Recently I was working on a form for updating a couple of very simple values for a single table. When creating such forms, where we only need a subset of the available columns to be editable, we always have the option of either unsetting the fields we don’t need, or overriding the widgetSchema. In this case, I opted for the latter, since I only needed to edit 2 columns out of a possible 10, I didn’t think adding 8 fields to the unset() function was the cleanest way. The following examples contain obfuscated data.

Overriding the widget schema

public function configure()
{
  $this->setWidgets(array(
    'amount'               => new sfWidgetFormInput(),
    'reduced_amount' => new sfWidgetFormInput(),
    ));
 
   //Labels and decorator stuff here
}

My plan was to inherit the validators that already exist in the base class, since they do the job for what I need.

The error

The form worked fine for an insert, but when I came to update an existing record, the error was quite strange:

SQLSTATE[23505]: Unique violation: 7 ERROR: 
  duplicate key value violates unique constraint 
  "body_fee_version_pkey"

The problem it seemed was that my versionable behaviour was not incrementing the version value before attempting to insert a new version record. After a long period of debugging the versionable behaviour, along with some of my other custom behaviours, I was no closer to a solution.

I started to dig into the form classes, working backwords through all the object update methods, save, dosave, etc. Until I finally stumbled across this line:

$this->values = $this->validatorSchema->clean(
   self::deepArrayUnion($this->taintedValues, 
   self::convertFileInformation($this->taintedFiles))
 );

Before this call, everything seemed ok, but after this call, my values array, which at this stage only contained the two fields that had been posted, now suddenly included a value for all the fields in the table. Why? It then occurred to me that the entire validator schema was being processed, not just the fields that are actually posted! This means that all the validators that are required=false will silently return a “clean” value, which is most likely the database default.

So what did this mean? Well, it meant that the validator was “cleaning” all the columns that had not been submitted with the form, including the version column, which was being set to null. When the versionable behaviour kicked in, it read this null value and incremented by 1 for the next version, which then became 1 – a version which of course already existed, causing the error.

The solution

The solution is blindingly simple, we don’t just declare the widget schema, we must also declare the validator schema. Whilst this seems like it makes sense, I feel that it is a shame that I have to essentially copy and paste the necessary validators from the base class. The alternative of course would have been to unset the offending fields, but then we are back to option 1 above, unsetting 8 of 10 fields when it seems cleaner just to declare the 2 fields I actially need.
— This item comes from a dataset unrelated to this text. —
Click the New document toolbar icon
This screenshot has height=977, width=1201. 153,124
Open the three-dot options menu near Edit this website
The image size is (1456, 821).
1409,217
  $this->setWidgets(array(
    'amount'               => new sfWidgetFormInput(),
    'reduced_amount' => new sfWidgetFormInput(),
    ));
 
// Messages declared here as array since they are the same
 
$this->setValidators(array(
  "amount"  => new sfNumberValidator(
                       array('required' => true), $messages),
  "reduced_amount" => new sfNumberValidator(
                       array(), $messages),
 ));
 
   //Labels and decorator stuff here

Conclusion

I have been working with Symfony for over a year and a half, and with Symfony forms since they were born – and yet I was still caught out by something that seems quite simple, because I assumed it would be ok. There are so many things that could have alerted me to this problem and saved me a lot of time, for example if any of the extra fields had been required=true then at least I would have had some form errors to give me a clue!

I may suggest that the default behaviour should be to only process the validators that match the widgets, or maybe at least for the form to err if extra validators are found that are not used, as I feel that this is a mistake that others could make, and as I mentioned above, it’s a shame that we have to re-declare validators that are already present in the base class.